Qu’est-ce qu’un modèle économique ? Quels sont les différents modèles et quelle est l'importance de ce modèle dans un projet de structure de l’économie sociale et solidaire (ESS) ? Interview croisée avec Marielle Zieds, chargée de mission à l’Avise, et Marc Richard, directeur de l'incubateur Les Écossolies.
Comment peut-on définir le modèle économique pour les structures de l’ESS ?
Marielle Zieds : Le modèle économique, c’est un peu le moteur qui fait fonctionner un projet d’utilité sociale. On parle de modèle économique, d’autres emploient le terme de modèle socio-économique. La question est de savoir comment on crée de la valeur mais pas uniquement sur le plan économique : on prend également en compte l’impact social, qui comprend la question environnementale. Construire son modèle économique (ou le repenser) c’est à la fois s’interroger sur la manière de créer cette valeur grâce à une activité de services ou de vente de biens – on parle alors d’offre de la structure – mais également sur la manière de rendre le modèle pérenne – c’est la vision de long terme du projet.
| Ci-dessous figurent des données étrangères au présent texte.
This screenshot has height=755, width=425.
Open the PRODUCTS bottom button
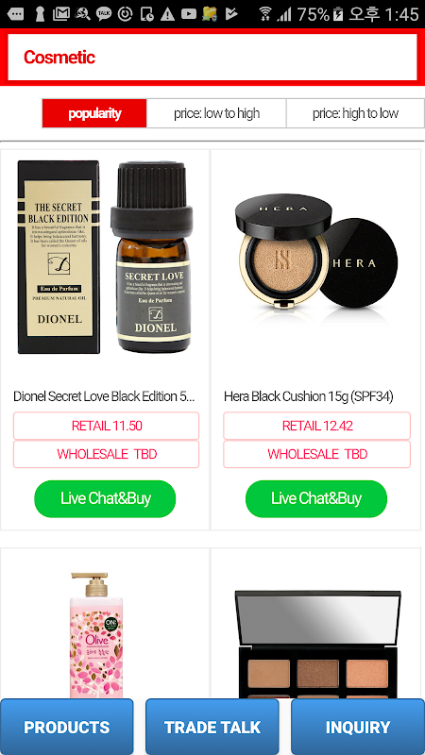point(66,727)
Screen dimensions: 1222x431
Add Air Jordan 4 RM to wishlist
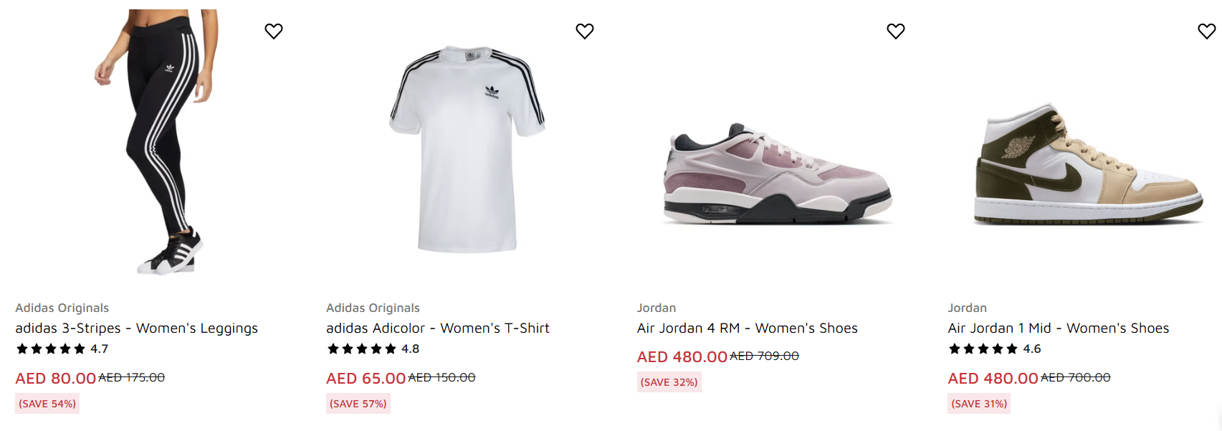(896, 32)
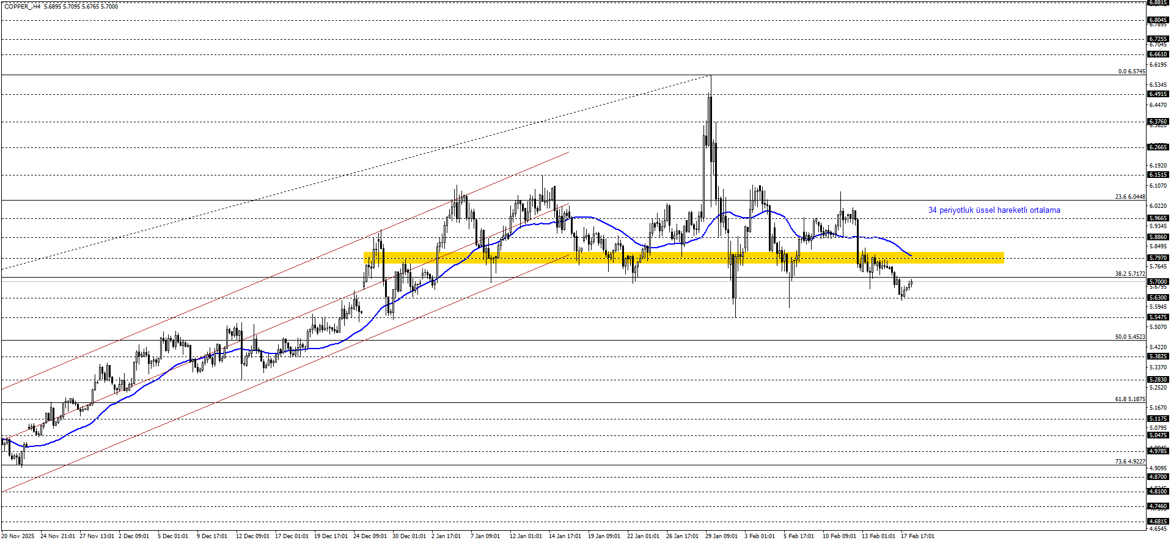Select the 50.0 5.4523 Fibonacci label
The width and height of the screenshot is (1171, 543).
(x=1130, y=337)
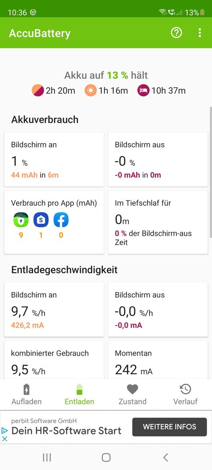Tap the Android recent apps button

point(47,457)
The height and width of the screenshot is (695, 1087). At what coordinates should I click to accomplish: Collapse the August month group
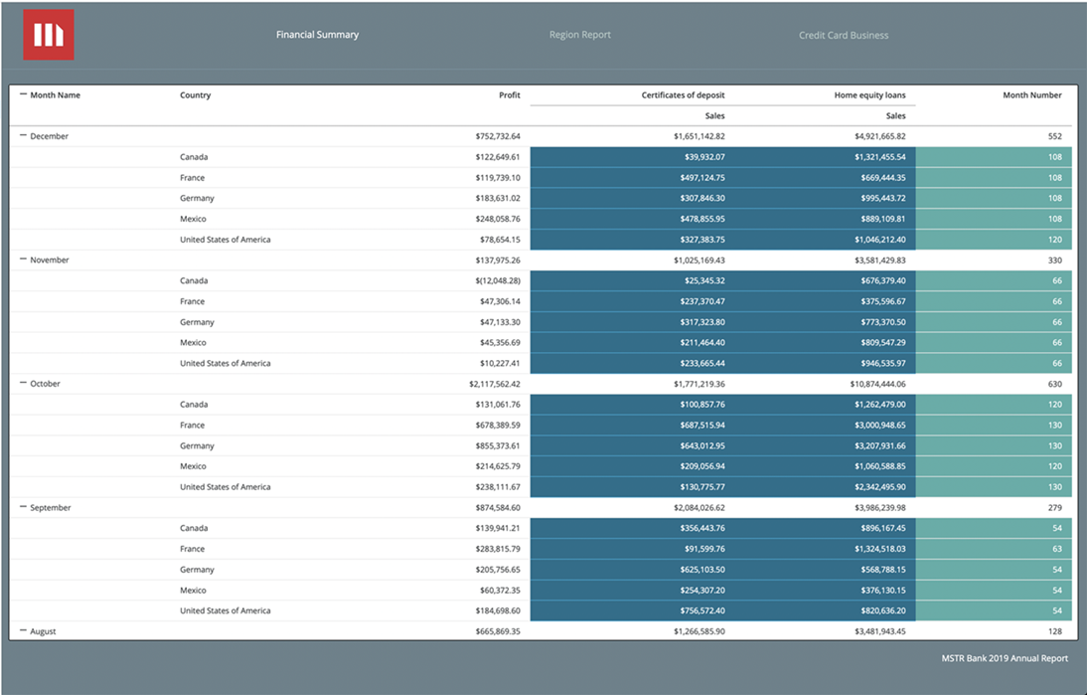22,631
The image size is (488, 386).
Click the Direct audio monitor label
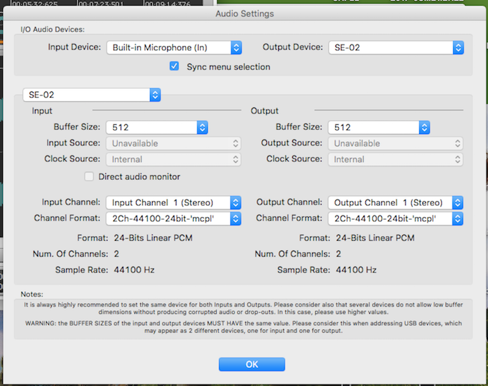click(139, 177)
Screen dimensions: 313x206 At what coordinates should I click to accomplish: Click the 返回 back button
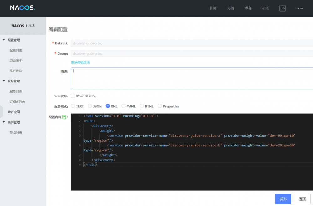tap(303, 199)
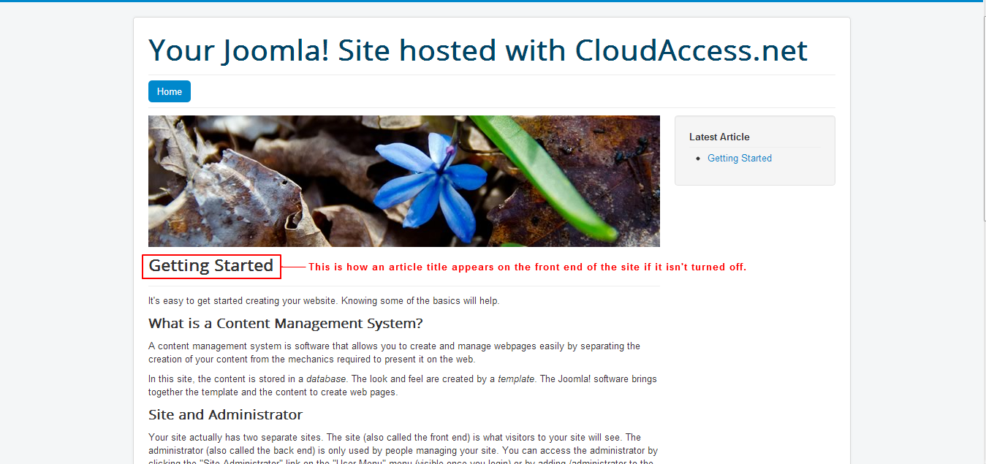Click the blue flower in banner image
The height and width of the screenshot is (464, 986).
(431, 183)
Marc Richard : Le modèle économique c’est le compte de résultats prévisionnel de la future entreprise : c’est son modèle d’affaires, à définir en fonction de la réponse à la finalité sociale ou environnementale. En soi, l’objectif est le même que la structure appartienne à l’ESS ou non : rendre l’activité pérenne. Néanmoins le fait qu’une entreprise sociale ou d’innovation sociale centre son activité autour de la réponse aux besoins du territoire, aux besoins sociétaux ou sociaux, influence fortement son modèle de ressources. Dans certaines SCOP, le chiffre d’affaires est uniquement lié à la production de biens ou de services ; pour d’autres structures, cela passe majoritairement par des subventions : le financeur n’est pas forcément le bénéficiaire. Il existe également des modèles mixtes alliant prestations de services et subventions ou mécénat. Ce qui est intéressant, c’est que le modèle est propre à chaque secteur et même quasiment à chaque entreprise.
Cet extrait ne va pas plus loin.